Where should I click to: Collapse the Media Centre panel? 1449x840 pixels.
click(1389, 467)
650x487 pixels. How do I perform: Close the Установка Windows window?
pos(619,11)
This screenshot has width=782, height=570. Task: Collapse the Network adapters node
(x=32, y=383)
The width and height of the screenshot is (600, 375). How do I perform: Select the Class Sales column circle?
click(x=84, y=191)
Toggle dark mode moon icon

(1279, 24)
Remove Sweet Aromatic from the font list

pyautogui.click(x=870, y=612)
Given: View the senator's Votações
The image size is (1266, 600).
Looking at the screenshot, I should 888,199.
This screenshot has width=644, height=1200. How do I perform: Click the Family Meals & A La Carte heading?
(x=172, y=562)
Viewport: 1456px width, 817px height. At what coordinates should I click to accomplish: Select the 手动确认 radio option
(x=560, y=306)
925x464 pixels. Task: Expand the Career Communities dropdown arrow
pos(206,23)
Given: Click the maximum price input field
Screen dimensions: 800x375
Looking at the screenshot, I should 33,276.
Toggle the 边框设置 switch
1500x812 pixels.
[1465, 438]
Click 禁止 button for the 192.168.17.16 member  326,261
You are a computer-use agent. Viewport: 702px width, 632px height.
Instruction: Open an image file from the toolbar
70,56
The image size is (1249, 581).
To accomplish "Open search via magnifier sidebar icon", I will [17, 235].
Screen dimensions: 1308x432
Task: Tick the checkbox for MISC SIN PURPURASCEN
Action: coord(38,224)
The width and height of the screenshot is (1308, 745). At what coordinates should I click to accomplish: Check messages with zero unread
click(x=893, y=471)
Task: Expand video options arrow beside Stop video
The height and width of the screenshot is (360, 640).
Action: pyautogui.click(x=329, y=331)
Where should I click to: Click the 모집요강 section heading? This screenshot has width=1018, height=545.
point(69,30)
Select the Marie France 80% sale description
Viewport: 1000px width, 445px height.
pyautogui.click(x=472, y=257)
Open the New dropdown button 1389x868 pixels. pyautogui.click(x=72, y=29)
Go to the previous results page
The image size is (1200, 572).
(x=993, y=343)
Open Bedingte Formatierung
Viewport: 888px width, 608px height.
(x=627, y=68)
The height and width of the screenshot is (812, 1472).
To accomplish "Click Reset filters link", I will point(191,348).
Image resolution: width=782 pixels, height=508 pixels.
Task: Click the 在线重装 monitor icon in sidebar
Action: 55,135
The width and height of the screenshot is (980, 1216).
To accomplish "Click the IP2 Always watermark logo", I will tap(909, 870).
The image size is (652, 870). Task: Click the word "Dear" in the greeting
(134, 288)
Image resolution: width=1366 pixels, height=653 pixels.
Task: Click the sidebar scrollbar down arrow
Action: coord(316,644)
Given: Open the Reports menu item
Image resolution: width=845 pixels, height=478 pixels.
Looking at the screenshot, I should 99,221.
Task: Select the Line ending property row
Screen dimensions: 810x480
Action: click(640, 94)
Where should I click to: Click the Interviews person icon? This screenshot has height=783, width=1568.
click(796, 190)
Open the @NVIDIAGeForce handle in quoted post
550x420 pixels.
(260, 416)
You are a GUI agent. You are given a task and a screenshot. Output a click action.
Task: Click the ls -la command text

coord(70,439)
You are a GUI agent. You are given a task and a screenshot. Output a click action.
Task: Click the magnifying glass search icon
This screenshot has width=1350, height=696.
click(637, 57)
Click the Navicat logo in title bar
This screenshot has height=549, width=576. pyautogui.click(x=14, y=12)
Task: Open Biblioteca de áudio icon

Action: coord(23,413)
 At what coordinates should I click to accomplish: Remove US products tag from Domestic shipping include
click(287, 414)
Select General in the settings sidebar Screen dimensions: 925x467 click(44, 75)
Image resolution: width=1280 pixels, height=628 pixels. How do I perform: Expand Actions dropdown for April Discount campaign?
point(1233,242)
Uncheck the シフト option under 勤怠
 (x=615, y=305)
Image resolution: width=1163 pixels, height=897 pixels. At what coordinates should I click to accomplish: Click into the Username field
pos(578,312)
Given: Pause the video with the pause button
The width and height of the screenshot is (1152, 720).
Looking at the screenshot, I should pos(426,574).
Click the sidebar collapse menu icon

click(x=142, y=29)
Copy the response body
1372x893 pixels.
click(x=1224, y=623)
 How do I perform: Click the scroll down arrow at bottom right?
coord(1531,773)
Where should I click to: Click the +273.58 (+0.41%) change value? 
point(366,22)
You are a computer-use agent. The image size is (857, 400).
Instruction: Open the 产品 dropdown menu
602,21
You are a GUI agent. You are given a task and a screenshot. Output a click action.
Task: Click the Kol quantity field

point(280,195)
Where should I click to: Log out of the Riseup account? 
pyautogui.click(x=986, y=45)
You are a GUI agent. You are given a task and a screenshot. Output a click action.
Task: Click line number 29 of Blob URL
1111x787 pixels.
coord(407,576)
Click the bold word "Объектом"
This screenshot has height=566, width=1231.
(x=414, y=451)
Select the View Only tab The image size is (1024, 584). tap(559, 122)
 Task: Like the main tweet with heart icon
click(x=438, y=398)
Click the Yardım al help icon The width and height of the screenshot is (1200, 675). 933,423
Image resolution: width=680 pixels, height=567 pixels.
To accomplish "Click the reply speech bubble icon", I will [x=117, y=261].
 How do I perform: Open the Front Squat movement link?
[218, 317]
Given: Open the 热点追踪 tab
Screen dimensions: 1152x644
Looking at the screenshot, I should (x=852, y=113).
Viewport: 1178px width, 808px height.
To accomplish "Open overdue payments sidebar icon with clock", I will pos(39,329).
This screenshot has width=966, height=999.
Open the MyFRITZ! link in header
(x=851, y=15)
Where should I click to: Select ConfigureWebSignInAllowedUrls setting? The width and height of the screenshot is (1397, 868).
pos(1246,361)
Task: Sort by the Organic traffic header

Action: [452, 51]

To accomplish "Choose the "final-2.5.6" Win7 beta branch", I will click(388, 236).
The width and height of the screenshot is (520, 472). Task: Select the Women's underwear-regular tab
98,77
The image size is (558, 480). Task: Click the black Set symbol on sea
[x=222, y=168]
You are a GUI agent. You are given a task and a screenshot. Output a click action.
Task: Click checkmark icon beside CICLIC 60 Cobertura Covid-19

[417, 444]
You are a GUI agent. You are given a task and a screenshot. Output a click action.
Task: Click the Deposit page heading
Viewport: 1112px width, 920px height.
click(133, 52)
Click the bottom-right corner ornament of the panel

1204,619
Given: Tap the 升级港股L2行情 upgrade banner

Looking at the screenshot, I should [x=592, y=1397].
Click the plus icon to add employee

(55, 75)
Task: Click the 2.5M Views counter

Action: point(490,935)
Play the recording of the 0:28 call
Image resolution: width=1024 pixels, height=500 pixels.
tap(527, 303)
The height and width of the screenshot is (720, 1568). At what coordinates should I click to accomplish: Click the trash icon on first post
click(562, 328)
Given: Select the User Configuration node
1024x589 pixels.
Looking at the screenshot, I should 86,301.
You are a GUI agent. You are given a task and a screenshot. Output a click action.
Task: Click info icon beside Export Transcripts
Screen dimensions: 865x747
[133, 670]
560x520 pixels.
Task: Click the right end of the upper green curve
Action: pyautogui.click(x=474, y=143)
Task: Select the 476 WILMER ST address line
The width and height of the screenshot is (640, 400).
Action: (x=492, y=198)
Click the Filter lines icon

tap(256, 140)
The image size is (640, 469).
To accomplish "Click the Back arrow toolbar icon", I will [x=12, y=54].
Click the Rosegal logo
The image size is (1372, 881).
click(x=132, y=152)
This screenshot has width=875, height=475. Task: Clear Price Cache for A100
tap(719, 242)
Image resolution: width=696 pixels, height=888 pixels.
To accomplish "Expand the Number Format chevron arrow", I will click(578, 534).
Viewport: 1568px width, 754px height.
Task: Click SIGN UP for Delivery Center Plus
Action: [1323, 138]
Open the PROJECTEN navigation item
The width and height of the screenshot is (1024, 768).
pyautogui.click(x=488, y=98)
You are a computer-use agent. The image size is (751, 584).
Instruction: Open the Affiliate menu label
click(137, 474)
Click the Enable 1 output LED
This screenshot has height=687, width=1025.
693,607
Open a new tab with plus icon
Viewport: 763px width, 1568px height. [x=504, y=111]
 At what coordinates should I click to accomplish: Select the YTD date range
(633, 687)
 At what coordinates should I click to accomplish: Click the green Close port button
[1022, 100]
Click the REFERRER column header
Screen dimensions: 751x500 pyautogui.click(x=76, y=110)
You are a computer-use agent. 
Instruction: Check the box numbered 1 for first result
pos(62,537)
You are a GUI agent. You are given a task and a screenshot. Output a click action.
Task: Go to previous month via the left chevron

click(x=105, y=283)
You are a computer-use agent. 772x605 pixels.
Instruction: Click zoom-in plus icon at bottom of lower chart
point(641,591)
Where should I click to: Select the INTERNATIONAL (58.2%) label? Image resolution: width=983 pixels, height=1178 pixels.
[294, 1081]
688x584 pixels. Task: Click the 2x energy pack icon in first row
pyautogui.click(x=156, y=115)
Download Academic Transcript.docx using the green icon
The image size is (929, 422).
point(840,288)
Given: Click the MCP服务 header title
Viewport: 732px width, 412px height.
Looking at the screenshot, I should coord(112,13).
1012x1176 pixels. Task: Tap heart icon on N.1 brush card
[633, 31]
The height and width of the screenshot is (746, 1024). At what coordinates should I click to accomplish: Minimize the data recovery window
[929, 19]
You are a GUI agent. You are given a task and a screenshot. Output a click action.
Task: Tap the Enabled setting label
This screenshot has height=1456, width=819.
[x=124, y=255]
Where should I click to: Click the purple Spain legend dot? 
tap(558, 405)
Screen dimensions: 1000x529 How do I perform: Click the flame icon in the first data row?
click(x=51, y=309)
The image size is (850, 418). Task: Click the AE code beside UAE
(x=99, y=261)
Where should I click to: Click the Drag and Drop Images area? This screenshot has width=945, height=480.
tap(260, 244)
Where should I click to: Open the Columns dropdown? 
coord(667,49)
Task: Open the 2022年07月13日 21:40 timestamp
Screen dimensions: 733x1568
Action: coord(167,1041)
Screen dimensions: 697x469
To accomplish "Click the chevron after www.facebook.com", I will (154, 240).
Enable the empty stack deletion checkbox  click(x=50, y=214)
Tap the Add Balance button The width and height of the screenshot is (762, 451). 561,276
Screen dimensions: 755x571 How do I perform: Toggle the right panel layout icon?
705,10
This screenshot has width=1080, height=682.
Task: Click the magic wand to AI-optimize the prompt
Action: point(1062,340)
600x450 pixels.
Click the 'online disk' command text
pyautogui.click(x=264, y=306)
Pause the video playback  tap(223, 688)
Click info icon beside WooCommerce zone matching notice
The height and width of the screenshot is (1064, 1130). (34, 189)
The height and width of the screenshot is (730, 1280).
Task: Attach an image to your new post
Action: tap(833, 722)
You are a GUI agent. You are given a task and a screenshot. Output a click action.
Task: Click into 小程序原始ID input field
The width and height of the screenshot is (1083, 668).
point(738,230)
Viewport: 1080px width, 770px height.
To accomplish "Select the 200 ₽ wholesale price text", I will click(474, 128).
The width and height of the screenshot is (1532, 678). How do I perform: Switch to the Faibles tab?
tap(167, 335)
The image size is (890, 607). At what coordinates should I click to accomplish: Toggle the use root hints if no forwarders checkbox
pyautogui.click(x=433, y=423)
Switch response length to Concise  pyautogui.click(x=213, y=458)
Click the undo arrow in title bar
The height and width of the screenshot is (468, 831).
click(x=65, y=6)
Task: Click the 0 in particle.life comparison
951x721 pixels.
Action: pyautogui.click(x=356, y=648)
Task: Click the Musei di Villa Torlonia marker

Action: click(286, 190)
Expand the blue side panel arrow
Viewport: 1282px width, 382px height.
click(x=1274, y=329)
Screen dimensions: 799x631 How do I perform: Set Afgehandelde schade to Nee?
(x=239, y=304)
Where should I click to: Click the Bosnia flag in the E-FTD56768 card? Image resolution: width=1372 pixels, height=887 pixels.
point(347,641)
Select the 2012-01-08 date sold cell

---*---

> [What is expected]:
From the entries above, write out only the lines starting at the line that holds "Screen dimensions: 1000x529" and ending at the line that holds "Screen dimensions: 697x469", keeping both and matching them exactly.

> [Solution for this problem]:
Screen dimensions: 1000x529 How do I perform: Click the flame icon in the first data row?
click(x=51, y=309)
The image size is (850, 418). Task: Click the AE code beside UAE
(x=99, y=261)
Where should I click to: Click the Drag and Drop Images area? This screenshot has width=945, height=480.
tap(260, 244)
Where should I click to: Open the Columns dropdown? 
coord(667,49)
Task: Open the 2022年07月13日 21:40 timestamp
Screen dimensions: 733x1568
Action: coord(167,1041)
Screen dimensions: 697x469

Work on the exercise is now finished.